At every step, the jury must apply the same standard: the balance of probabilities. They are not required to be certain. They are required to determine what is more likely than not, based on careful scrutiny of the evidence.
Dr. Eden was clear about what the jury is not being asked to do. They are not deciding guilt. They are not determining negligence. They are not assigning legal responsibility. They are not judging individuals. They are judging evidence.
Even where the evidence includes actions, omissions, or decisions made by individuals, those are to be considered only insofar as they help explain what happened, not to determine fault. This distinction is essential because it shapes not only how the jury answers the questions before them, but how those answers are understood.
One of the most important clarifications provided in the charge relates to the meaning of homicide. In an inquest, homicide is not a criminal finding. It does not mean that someone is guilty of a crime. It is a classification that may be used if the jury finds that death resulted from an injury that was non-accidentally inflicted by another person.
This is a high threshold. The jury must consider whether death was intended, foreseen, or expected as a result of an act or omission. It is not enough to conclude that care could have been better. It is not enough to conclude that a death may have been preventable. Those are serious concerns and they are the reason the inquest is taking place, but they are not, on their own, the test for homicide.
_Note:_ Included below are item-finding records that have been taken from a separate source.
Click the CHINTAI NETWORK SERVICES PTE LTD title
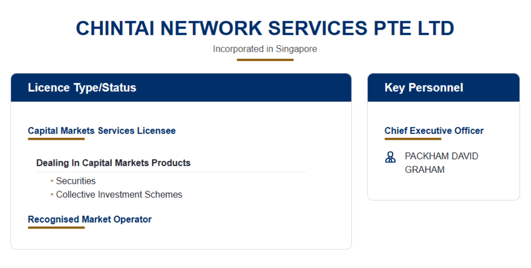 click(x=265, y=28)
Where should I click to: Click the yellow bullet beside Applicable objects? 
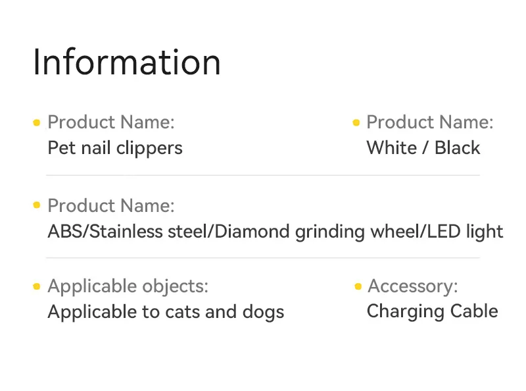(37, 286)
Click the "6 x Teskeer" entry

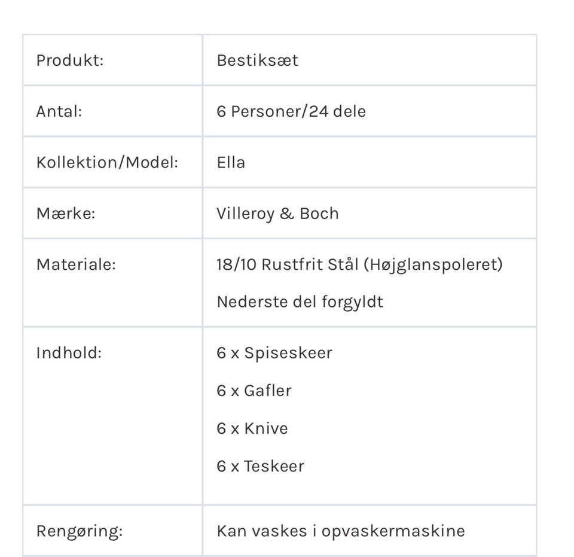click(x=260, y=466)
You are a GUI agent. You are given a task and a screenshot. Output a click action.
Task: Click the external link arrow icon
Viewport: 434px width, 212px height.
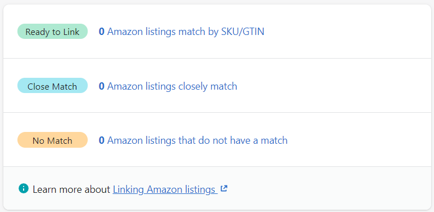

The jury has also been reminded that undetermined is not a failure. It is a legitimate outcome. If the evidence does not clearly support one classification over another, or if it does not fit within the definitions provided, the jury may choose undetermined. This reflects the reality that not all deaths can be neatly categorized, even after careful review.
Beyond the five questions, the jury has another responsibility. They may make recommendations. These recommendations are not required, but they are central to the purpose of an inquest. They are forward-looking, intended to prevent future deaths, and must be grounded in the evidence heard during the proceedings. They must also be clear. Dr. Eden encouraged the jury to focus not just on what should change, but on what outcome they wish to see, leaving the specific implementation to those with the authority and expertise to carry it out.
At the close of his charge, Dr. Eden returned to the purpose of the inquest itself. He reminded the jury that the coroner’s system exists to speak for the dead in order to protect the living.
He acknowledged that the one person who could offer the clearest account of what happened cannot be heard. And so the responsibility now rests with the jury to review the evidence, weigh it carefully, answer the questions honestly, and ensure that what is learned here is not lost.
In the end, they are being asked to do something both simple and profound.
They are being asked to speak for Heather Winterstein.